Michael Myers was kind of based on the darkside of the Celtic belief system and what they did. I know the story some what. That reminds me I should place up some of those traditions online. ^^ Anyway Halloween history should be more exposed in film expecially if they do it right.


----------



## Sinister

Therein lies the whole arguement about Horror Films today--THEY NEVER DO THEM RIGHT!


----------



## Lilith

Helspont said:


> Therein lies the whole arguement about Horror Films today--THEY NEVER DO THEM RIGHT!


Well of course they don't because they need ratings lol...


----------



## Zombie-F

That's a nice "quick and dirty" version of the history of the holiday. I strongly recommend three books on the subject:

*Halloween: An American Holiday, An American History* By: Lesley Pratt-Bannatyne
*Death Makes a Holiday: A Cultural History of Halloween* By: David J. Skal
*Halloween Customs, Spells and Recipes* By: Silver Ravenwolf

Each author offers alot of the same information, so it may seem redundant, but each author also brings something unique to the table in the form of their different points-of-view. The last book offers a little history, and was written by a practitioner of the wiccan religion.

One to avoid is *The Pagan Mysteries of Halloween* by Jean Markale. It was horribly translated from French to English, and uses lots of words that will make you read the dictionary more than the Halloween book. That, and it hardly talks about Halloween, focusing more on the day-to-day life of the "average" pagan.

I'm going to be writing a slightly less abridged history for the parent site here sometime soon, as well as authoring a few articles to dispel alot of the untruths concerning the holiday.


----------



## Lilith

Zombie-F said:


> That's a nice "quick and dirty" version of the history of the holiday. I strongly recommend three books on the subject:
> 
> *Halloween: An American Holiday, An American History* By: Lesley Pratt-Bannatyne
> *Death Makes a Holiday: A Cultural History of Halloween* By: David J. Skal
> *Halloween Customs, Spells and Recipes* By: Silver Ravenwolf
> 
> Each author offers alot of the same information, so it may seem redundant, but each author also brings something unique to the table in the form of their different points-of-view. The last book offers a little history, and was written by a practitioner of the wiccan religion.
> 
> One to avoid is *The Pagan Mysteries of Halloween* by Jean Markale. It was horribly translated from French to English, and uses lots of words that will make you read the dictionary more than the Halloween book. That, and it hardly talks about Halloween, focusing more on the day-to-day life of the "average" pagan.
> 
> I'm going to be writing a slightly less abridged history for the parent site here sometime soon, as well as authoring a few articles to dispel alot of the untruths concerning the holiday.


I heard of those books. Most of my knowledge does come from reading so many books. I also advice looking in the New Age section... I was lucky to find Halloween related books in there. I will give everyone the information latter because I don't have it at the moment but your New Age section most be large because I learned that many places don't have a big section and it is hard to find good books. I like the more ancient history of Halloween such as Samhain and even the Greeks had alot of influence on Halloween as we know today. I just thought it had some good information to start off with. ^^


----------



## Zombie-F

The DVD that your History Channel info is from is available to buy from the History Channel here: http://store.aetv.com/html/product/...egoryId=1085&location=&parentcatid=&subcatid= .
────────────────────────────────────────
WHAT THIS EXERCISE ASKS.
1. In the Halloween forum thread, which book does Zombie-F say to avoid?
2. Copy the passage of the Halloween forum thread from "Michael Myers was" to "do it right." word for word.

MATERIAL.
────────────────────────────────────────
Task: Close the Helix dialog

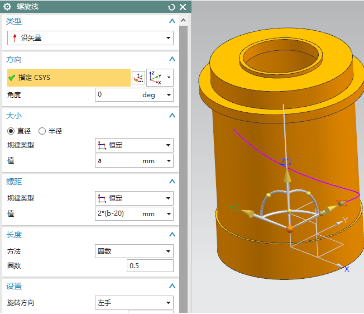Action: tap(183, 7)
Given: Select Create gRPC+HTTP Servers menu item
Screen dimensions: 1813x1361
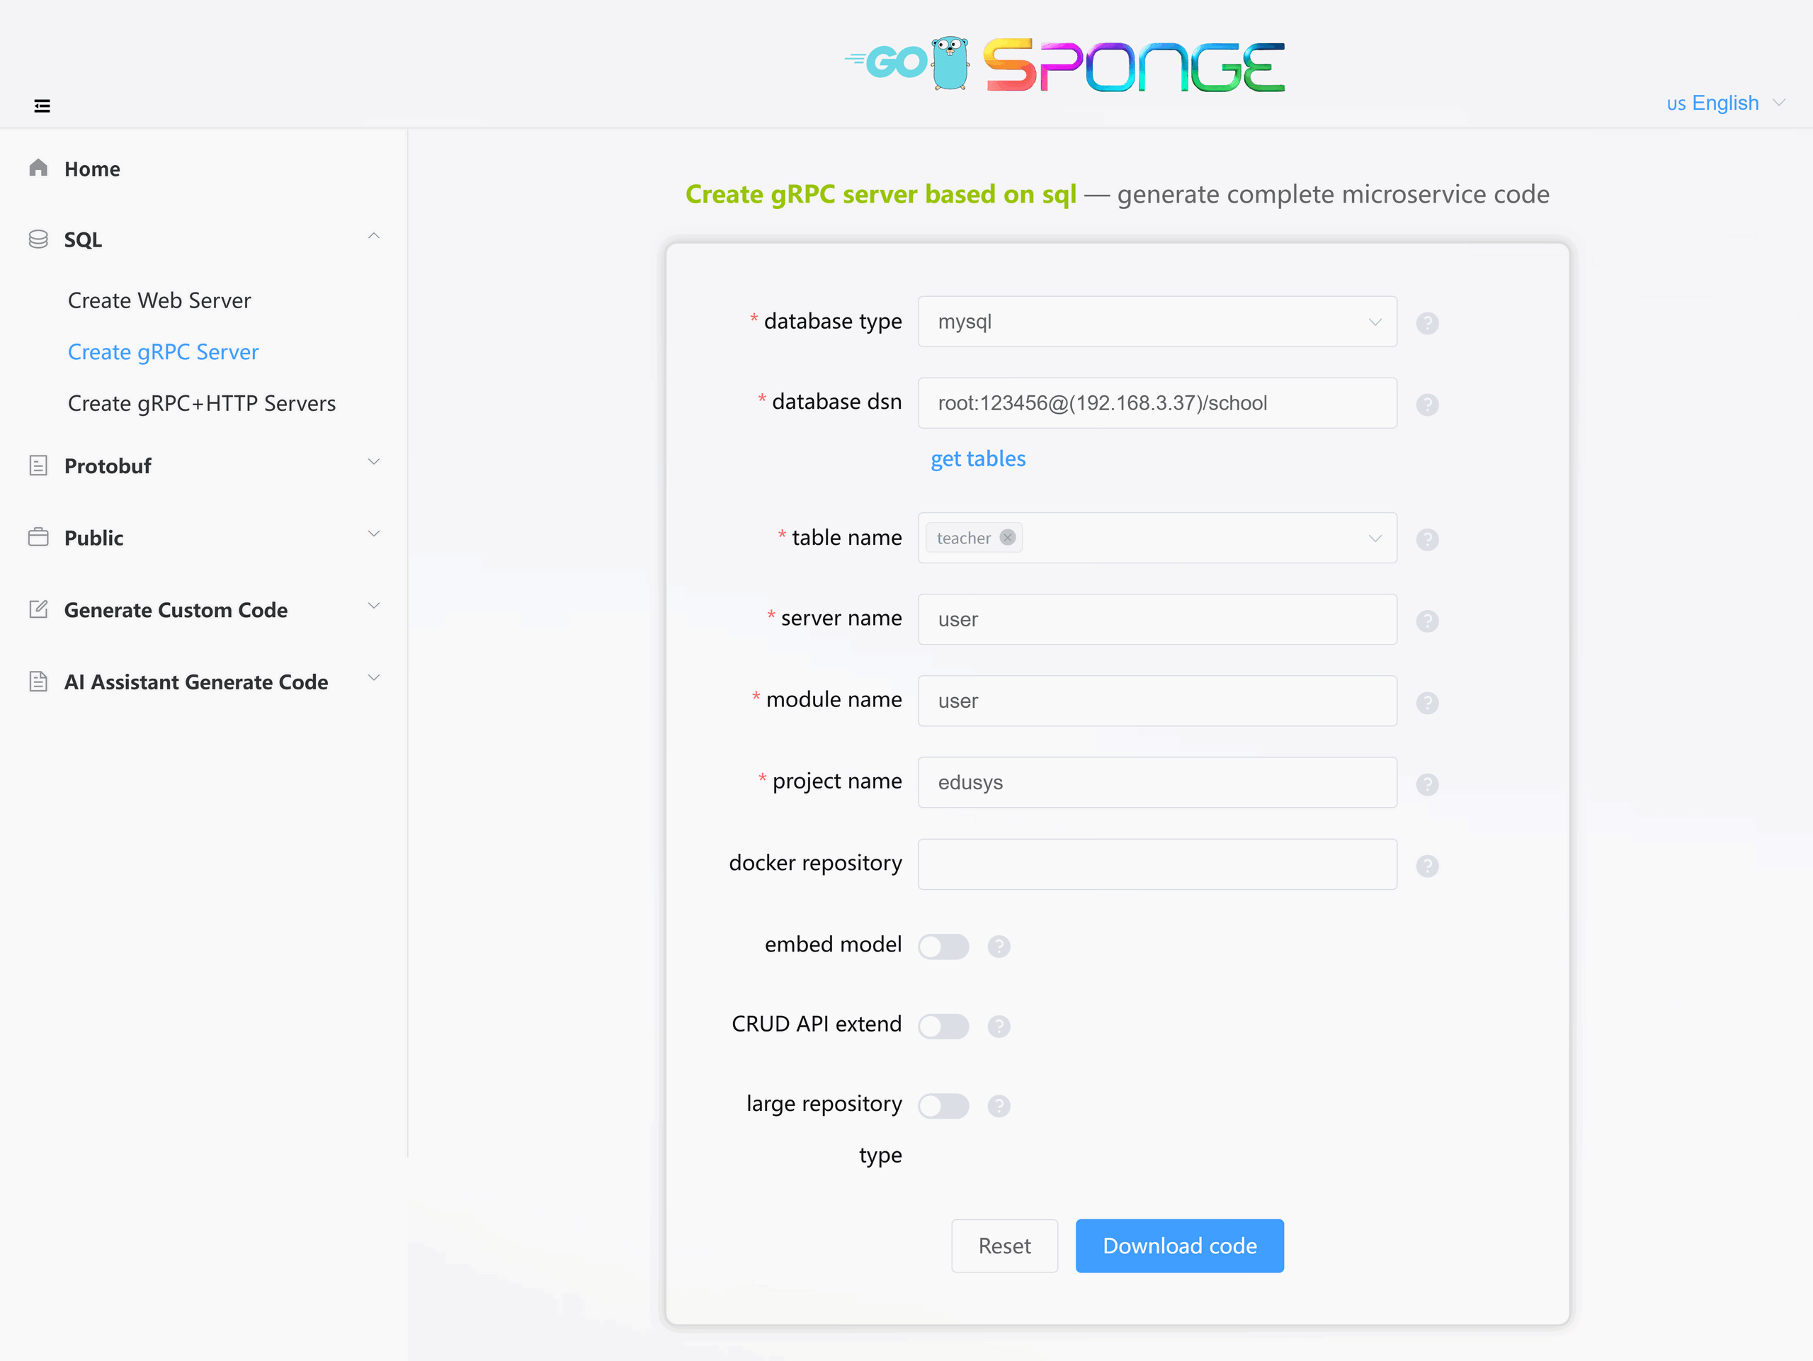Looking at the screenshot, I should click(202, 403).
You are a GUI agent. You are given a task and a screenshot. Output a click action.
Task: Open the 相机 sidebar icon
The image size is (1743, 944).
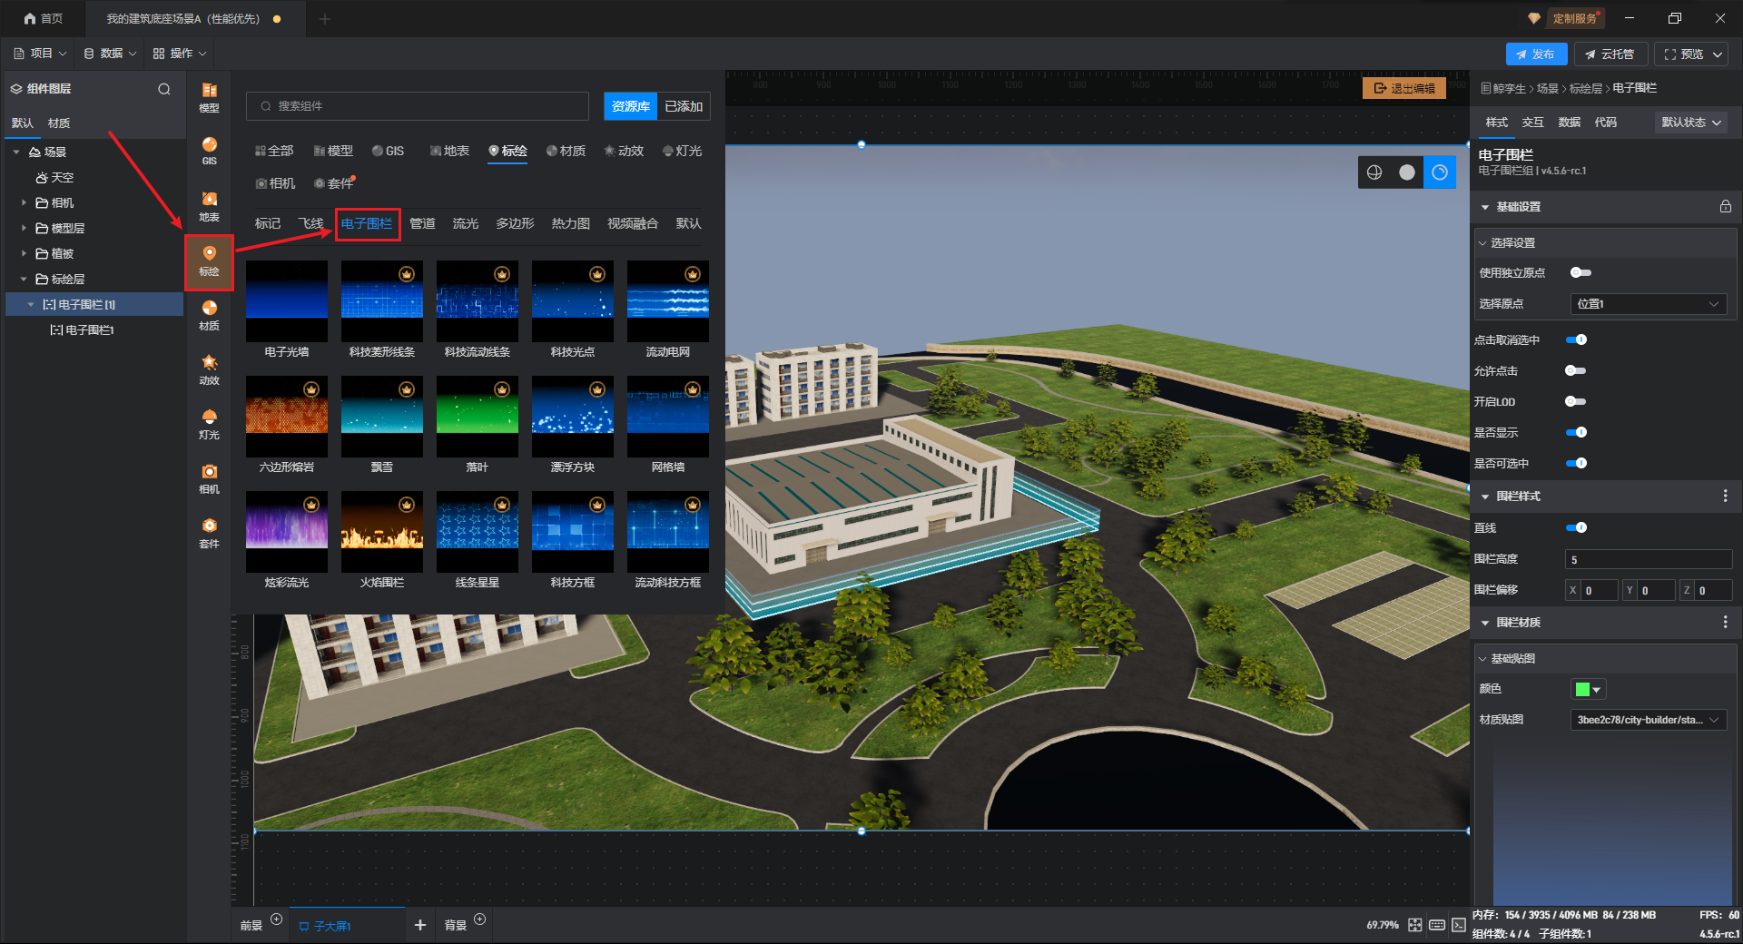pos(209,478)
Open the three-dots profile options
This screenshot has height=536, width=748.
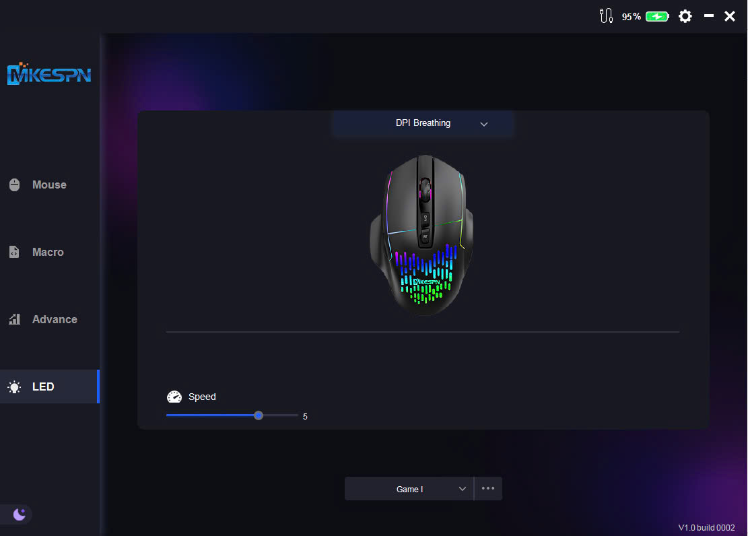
────────────────────────────────────────
EXPECTED RESULTS.
1. The Pagan Mysteries of Halloween by Jean Markale

2.
Michael Myers was kind of based on the darkside of the Celtic belief system and what they did. I know the story some what. That reminds me I should place up some of those traditions online. ^^ Anyway Halloween history should be more exposed in film expecially if they do it right.